Note that, for the example data set above, it's impossible to calculate a mean or median because the data points have no numerical value.

Recognize that for unimodal symmetric distributions, the mode, mean, and median coincide. As noted above, it's possible for the mode, median, and/or mean to overlap in certain cases. In special, select cases where the density function of the data set forms a perfectly symmetrical curve with one mode (for example, the Gaussian or "Bell-Shaped" Curve), the mode, mean, and median will all be the same value. Because a distribution function graphs the relative occurrence of data points, the mode will naturally be in the exact middle of a symmetrical distribution curve, as this is the highest point on the graph and corresponds to the most common value. Because the data set is symmetrical, this point on the graph will correspond with the median - the middle value in the data set - and the mean - the average of the data set.

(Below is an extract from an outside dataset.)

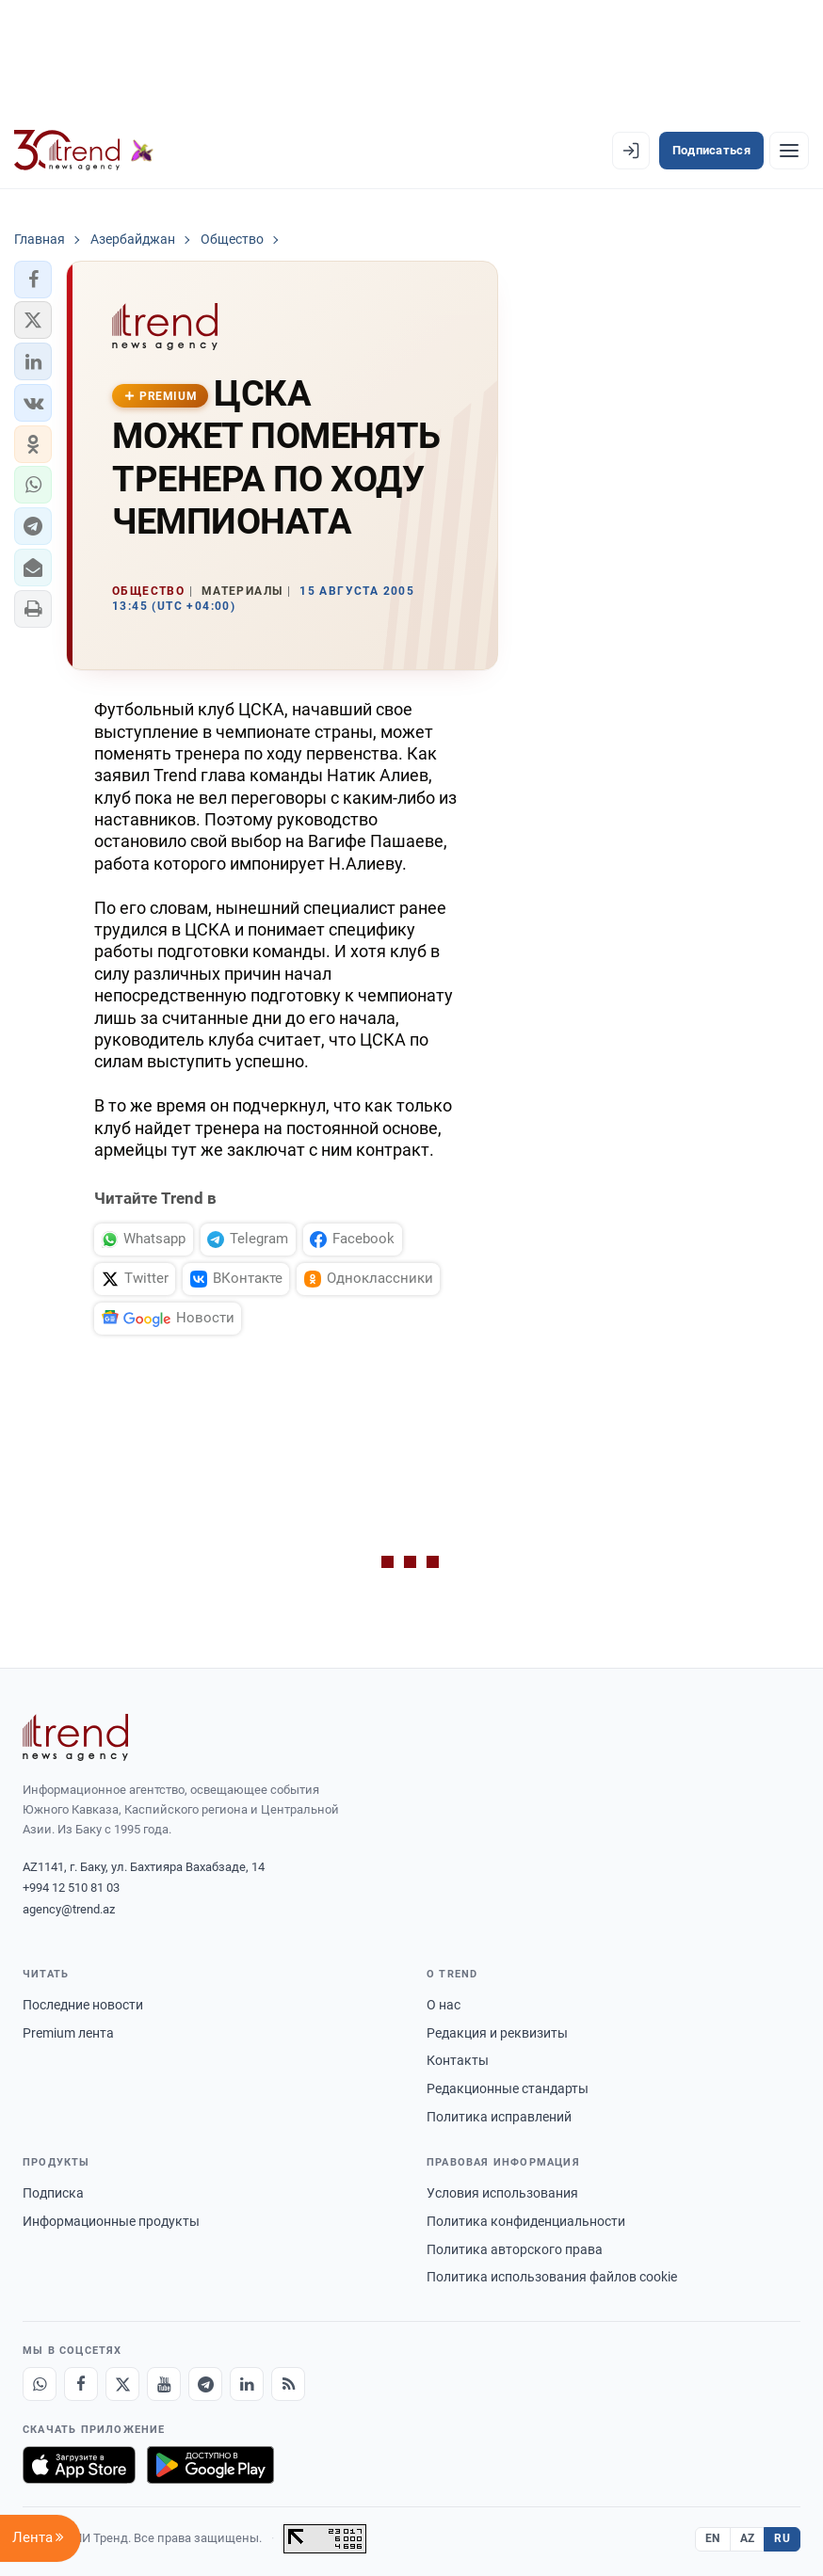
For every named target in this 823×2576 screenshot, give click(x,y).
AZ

For example, let's consider the data set {1, 2, 2, 3, 3, 3, 4, 4, 5}. If we were to graph the distribution of this data set, we'd get a symmetrical curve that reaches a height of 3 at x = 3 and tapers off to a height of 1 at x = 1 and x = 5. Because 3 is the most common value, it is the mode. Because the central 3 in the data set has 4 values on either side of it, 3 is also the median. Finally, the average of the data set works out to 1 + 2 + 2 + 3 + 3 + 3 + 4 + 4 + 5 = 27/9 = 3, meaning that 3 is also the mean.

The exception to this rule is for symmetrical data sets with more than one mode - in this case, because there can be only one median and mean for the data set, both modes will not coincide with these other points.